Records from a collection
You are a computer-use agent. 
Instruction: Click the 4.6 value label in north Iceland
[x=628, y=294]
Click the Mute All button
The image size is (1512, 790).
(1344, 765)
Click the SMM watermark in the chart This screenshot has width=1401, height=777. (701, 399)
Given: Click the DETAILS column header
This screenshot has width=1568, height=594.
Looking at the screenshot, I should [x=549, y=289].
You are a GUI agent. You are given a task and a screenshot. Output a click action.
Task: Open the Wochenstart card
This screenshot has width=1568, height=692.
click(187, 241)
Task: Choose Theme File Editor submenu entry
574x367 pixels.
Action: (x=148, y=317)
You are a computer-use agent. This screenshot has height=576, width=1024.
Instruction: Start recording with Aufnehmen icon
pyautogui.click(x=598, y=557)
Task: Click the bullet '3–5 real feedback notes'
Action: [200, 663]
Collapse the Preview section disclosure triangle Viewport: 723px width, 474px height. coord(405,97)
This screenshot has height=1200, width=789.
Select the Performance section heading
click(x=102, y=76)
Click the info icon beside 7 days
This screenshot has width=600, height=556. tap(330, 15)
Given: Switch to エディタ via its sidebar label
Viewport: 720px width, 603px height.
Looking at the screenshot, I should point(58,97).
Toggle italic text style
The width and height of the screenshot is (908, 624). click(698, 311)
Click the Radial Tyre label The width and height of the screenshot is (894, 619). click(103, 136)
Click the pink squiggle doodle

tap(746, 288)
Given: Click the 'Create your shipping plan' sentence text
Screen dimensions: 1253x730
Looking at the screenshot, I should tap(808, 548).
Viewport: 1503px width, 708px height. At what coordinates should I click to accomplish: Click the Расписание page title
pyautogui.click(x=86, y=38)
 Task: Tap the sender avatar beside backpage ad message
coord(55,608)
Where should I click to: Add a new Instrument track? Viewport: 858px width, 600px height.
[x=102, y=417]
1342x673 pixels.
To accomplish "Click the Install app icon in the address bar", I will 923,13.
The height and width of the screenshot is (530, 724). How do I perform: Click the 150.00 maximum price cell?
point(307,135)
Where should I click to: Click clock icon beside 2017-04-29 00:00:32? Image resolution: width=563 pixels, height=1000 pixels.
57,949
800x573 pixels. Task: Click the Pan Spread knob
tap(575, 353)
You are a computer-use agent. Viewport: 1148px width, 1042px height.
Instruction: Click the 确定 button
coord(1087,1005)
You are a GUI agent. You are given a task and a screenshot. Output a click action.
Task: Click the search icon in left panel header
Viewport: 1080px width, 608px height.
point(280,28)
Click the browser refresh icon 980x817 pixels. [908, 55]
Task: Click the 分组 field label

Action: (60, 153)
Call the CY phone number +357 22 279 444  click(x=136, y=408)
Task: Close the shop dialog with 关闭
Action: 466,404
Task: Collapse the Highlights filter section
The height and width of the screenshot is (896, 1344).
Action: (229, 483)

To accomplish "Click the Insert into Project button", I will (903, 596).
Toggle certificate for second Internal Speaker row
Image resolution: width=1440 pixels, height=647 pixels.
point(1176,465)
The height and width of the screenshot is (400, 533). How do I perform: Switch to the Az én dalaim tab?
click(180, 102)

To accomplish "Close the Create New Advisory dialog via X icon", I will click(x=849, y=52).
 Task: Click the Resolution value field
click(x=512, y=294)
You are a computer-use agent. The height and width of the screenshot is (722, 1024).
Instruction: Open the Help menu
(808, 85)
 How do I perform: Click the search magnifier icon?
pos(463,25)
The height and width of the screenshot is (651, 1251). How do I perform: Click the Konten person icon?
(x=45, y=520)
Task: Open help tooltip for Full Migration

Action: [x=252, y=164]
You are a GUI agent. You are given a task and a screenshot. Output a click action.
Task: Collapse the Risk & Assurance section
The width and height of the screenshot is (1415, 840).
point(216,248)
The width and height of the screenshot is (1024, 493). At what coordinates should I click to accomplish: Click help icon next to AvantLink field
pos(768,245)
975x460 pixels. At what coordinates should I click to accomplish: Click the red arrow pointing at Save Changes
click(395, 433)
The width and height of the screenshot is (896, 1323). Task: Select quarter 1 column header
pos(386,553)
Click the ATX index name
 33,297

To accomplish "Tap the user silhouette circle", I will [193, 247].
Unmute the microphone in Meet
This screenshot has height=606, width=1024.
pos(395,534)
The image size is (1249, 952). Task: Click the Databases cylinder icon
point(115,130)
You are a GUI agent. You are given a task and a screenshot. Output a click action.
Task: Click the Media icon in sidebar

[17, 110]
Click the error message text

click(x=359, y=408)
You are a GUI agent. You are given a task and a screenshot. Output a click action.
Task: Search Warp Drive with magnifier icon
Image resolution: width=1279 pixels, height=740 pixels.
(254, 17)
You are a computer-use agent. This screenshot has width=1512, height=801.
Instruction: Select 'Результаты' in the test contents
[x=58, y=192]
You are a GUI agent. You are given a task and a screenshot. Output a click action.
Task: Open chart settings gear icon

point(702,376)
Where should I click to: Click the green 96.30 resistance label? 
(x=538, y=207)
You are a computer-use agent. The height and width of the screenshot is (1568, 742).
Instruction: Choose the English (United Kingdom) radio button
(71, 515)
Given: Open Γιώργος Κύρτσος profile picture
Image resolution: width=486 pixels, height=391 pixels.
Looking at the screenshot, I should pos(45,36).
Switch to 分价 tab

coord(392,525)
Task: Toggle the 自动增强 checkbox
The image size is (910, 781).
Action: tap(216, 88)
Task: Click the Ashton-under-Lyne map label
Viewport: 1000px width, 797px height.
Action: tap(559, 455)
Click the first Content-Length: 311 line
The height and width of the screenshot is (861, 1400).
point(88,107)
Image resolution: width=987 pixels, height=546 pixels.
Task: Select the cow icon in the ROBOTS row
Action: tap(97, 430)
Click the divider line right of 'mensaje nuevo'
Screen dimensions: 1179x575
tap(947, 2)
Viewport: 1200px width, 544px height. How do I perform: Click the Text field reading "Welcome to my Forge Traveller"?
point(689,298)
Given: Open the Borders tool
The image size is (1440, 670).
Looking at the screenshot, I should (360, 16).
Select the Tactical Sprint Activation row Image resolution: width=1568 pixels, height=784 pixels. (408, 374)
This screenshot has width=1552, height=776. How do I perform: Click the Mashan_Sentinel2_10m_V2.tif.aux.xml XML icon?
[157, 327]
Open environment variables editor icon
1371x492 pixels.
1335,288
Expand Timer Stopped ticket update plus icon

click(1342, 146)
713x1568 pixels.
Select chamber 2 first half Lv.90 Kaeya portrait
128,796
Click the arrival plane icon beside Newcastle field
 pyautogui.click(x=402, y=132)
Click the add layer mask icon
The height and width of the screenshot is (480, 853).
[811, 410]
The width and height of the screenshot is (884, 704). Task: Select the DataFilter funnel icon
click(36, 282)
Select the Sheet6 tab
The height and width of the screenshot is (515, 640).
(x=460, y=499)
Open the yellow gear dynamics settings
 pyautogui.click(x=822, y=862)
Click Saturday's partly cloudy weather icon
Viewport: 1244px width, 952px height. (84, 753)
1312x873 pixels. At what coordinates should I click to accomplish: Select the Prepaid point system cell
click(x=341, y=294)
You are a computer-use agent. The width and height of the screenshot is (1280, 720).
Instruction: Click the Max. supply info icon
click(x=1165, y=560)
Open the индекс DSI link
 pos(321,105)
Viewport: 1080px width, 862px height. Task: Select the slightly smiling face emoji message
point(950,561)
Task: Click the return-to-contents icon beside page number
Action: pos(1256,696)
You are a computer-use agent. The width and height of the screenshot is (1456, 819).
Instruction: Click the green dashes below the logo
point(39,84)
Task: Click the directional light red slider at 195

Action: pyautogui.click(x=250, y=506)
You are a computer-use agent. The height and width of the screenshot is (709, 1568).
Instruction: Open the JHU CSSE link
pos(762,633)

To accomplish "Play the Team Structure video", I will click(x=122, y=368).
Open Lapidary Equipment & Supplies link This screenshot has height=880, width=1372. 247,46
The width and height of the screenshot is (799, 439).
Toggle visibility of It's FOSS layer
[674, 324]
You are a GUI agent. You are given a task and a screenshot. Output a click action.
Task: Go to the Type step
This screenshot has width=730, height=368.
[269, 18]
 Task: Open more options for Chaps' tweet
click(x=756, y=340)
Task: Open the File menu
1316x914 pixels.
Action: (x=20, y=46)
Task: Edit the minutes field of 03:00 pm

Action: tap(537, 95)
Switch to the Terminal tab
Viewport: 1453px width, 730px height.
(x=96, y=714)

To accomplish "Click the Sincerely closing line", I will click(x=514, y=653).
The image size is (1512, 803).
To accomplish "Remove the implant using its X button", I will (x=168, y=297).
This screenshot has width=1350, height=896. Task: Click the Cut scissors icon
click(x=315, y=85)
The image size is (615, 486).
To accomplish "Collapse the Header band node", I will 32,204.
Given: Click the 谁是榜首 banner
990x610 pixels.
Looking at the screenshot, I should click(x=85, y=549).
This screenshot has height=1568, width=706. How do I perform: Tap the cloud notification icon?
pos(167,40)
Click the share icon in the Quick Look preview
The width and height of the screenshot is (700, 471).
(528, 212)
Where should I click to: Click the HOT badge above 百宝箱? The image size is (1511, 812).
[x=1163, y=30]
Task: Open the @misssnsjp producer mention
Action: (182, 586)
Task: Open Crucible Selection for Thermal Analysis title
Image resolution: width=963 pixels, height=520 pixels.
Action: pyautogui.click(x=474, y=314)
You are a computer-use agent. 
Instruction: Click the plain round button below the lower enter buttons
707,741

» REQUIREMENT: Using the entries above, work out how many lines include the word "Collapse", and give only that count.

» SOLUTION: 4